Many of the folks affected by the Hermits Peak-Calf Canyon Fire, which burned 340,000 acres of northern New Mexico forest land and destroyed more than 500 homes, expressed gratitude about the prospect of being made whole, eventually. Congress recently passed a $2.5 billion fund aimed to pay victims of a fire the United States Forest Service started earlier this year, a result of two escaped prescribed burns.
But that historic windfall is still months away, U.S. Rep. Teresa Leger Fernandez told those in the overfull room where many stood for the duration of the meeting, lining the walls at Mora High School.
The Federal Emergency Management Agency has until mid-November to publish rules for the program, and then there will be at least a few weeks of public comment. After that, the agency will have six months to evaluate claims before cutting a check.
In the meantime, roads in the flooded burn scar have turned to “soup,” one attendee said. One woman said she urgently needs money to pay for her son’s mental health care, which greatly suffered because of the fire. Small ranchers are footing the bill for fencing and repairs. Others need housing, food, firewood, hay for their cattle.
“There isn’t one person in this room who is OK, maybe if you’re not from here,” said one Mora resident, the grandmother of small children, concerned about young people’s mental health “But we’re all – we’re all – suffering.”
When it eventually arrives, the Hermits Peak-Fire Assistance Act will seek to pay back the full economic cost of damages, including homes lost, business revenue destroyed, mental health care costs, losses in property value and more. The bill was enacted in late September, earlier than once feared, as part of the congressional continuing resolution.
FEMA will stand up a completely new office to oversee the compensation program, including paying for navigators to help victims get through the application and calculate what they are owed. Victims will have two years after the office is set up to file a claim.
But much is still up in the air about how FEMA will run the program.
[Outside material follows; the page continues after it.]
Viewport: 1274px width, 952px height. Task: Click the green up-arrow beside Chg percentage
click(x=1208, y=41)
For one, FEMA will determine whether to hire an independent claims manager, which some local advocates are calling for.
And it’s not yet clear how many people will be hired and what will be put in place to ensure the navigators or administrators are from New Mexico.
Local hiring is a priority, Leger Fernandez said, and so is including public comments during FEMA’s rule-making phase.
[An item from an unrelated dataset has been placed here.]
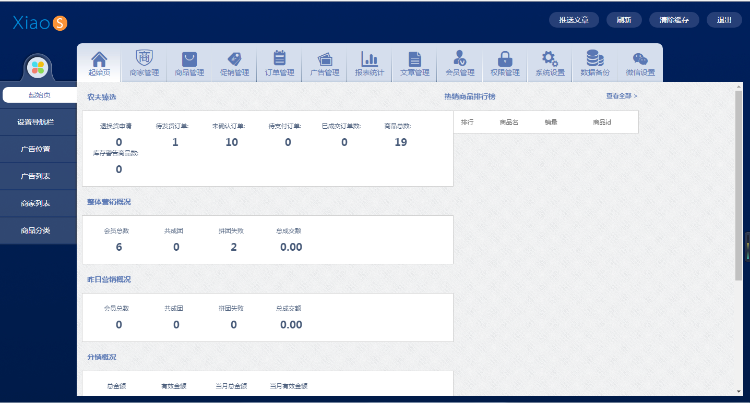750x403 pixels.
Task: Open the home 起始页 icon tab
Action: (x=99, y=62)
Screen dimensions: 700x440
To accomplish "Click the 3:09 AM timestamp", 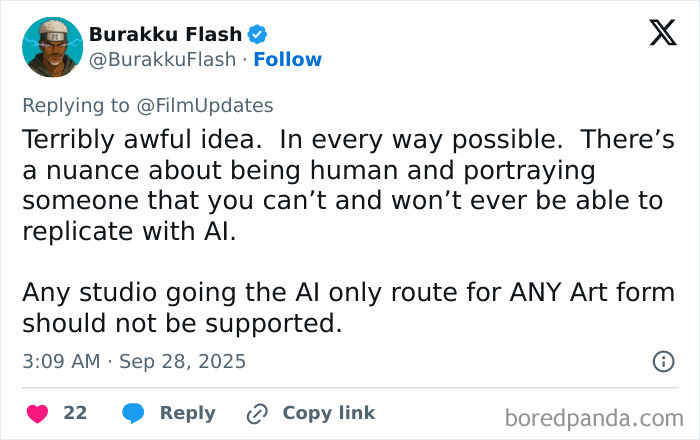I will (x=61, y=361).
Those aspects should help ensure the program is designed to best help victims in northern New Mexico, where 200-year-old acequias nourish farmers and ranchers, and where many don’t have the types of documents FEMA usually requires before approving a claim.
Those are hurdles FEMA has struggled to overcome in the aftermath of the fire. The agency is limited to the amount it can pay in damages, and Congress is working on reforming the agency to better prepare for and respond to wildfires.
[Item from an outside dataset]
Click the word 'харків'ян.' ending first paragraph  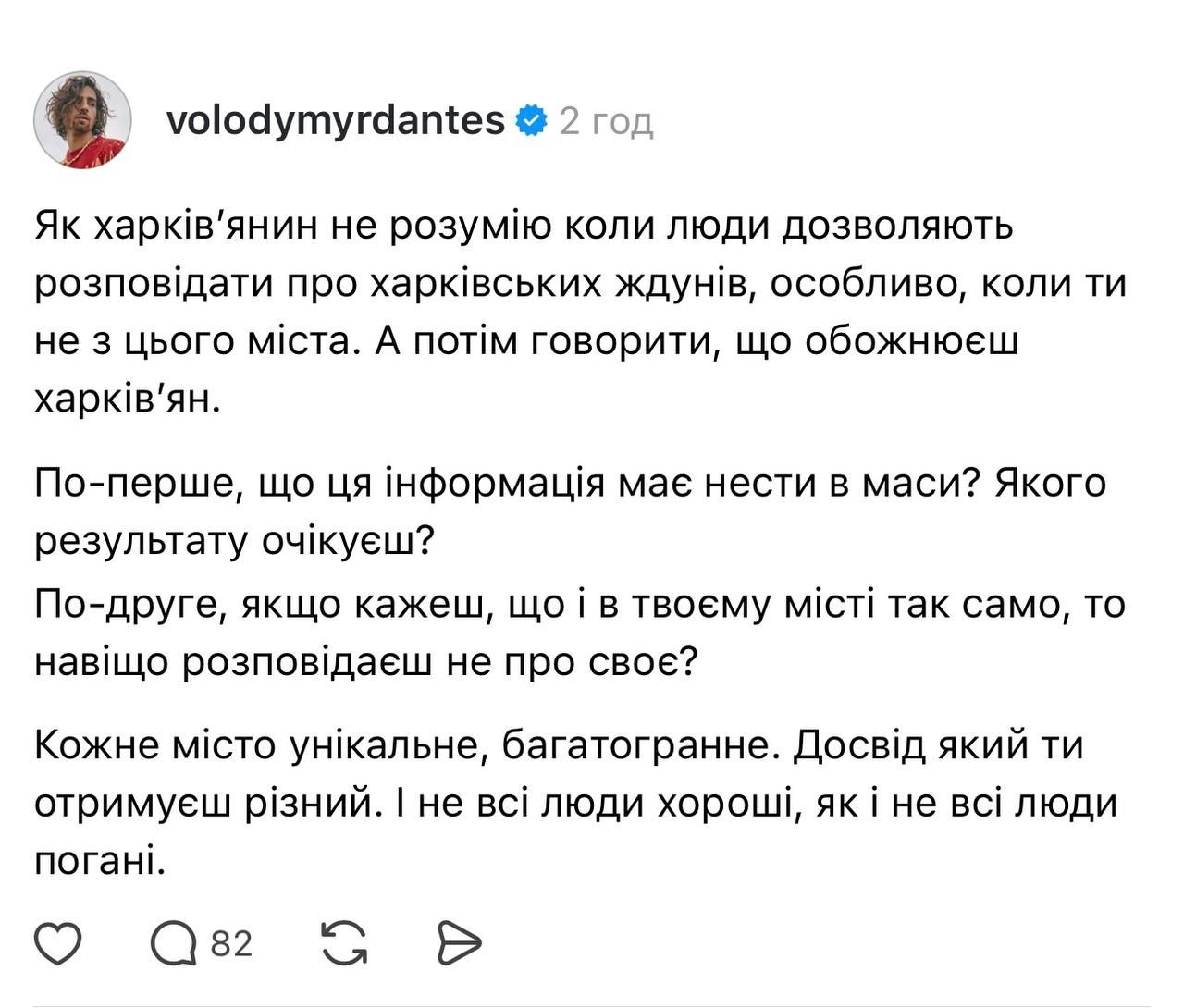(128, 400)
FEMA representatives were also at the meeting, and they took questions from an often angry audience. Agency officials took down names and case numbers to help those with issues.
“First thing I want to say is that I know every one of you right now are very frustrated,” said Gerard Stolar, FEMA’s coordinating officer for the New Mexico response. “And you’re angry at the federal government. I understand it. The people that work for me… understand it. We have an opportunity to get it right.”
State Rep. Roger Montoya (D-Velarde) questioned Stolar about delays in getting FEMA trailers to help an ongoing housing crisis in the region. It looks to him, he said, like FEMA can quickly deploy trailers in other disasters, but he hears from three to four constituents a week who are crashing on couches or can’t find adequate shelter as a long winter looms. It’s been six months since the fire started, he pointed out.
“Why are people waiting so long for those trailers?” Montoya asked, drawing applause.
FEMA told Source New Mexico in September that it had approved housing for 21 residents, but they were still waiting for a place to stay. Stolar said Monday that the agency does have trailers but is having difficulty hooking up any temporary housing to utilities like running water. He said the agency is meeting this week with state officials to figure out whether sites at local parks might work for 10 to 15 more trailers.
“But I don’t have a date certain on that right now,” Stolar said. “The challenges here in northern New Mexico, as you know, are very significant.”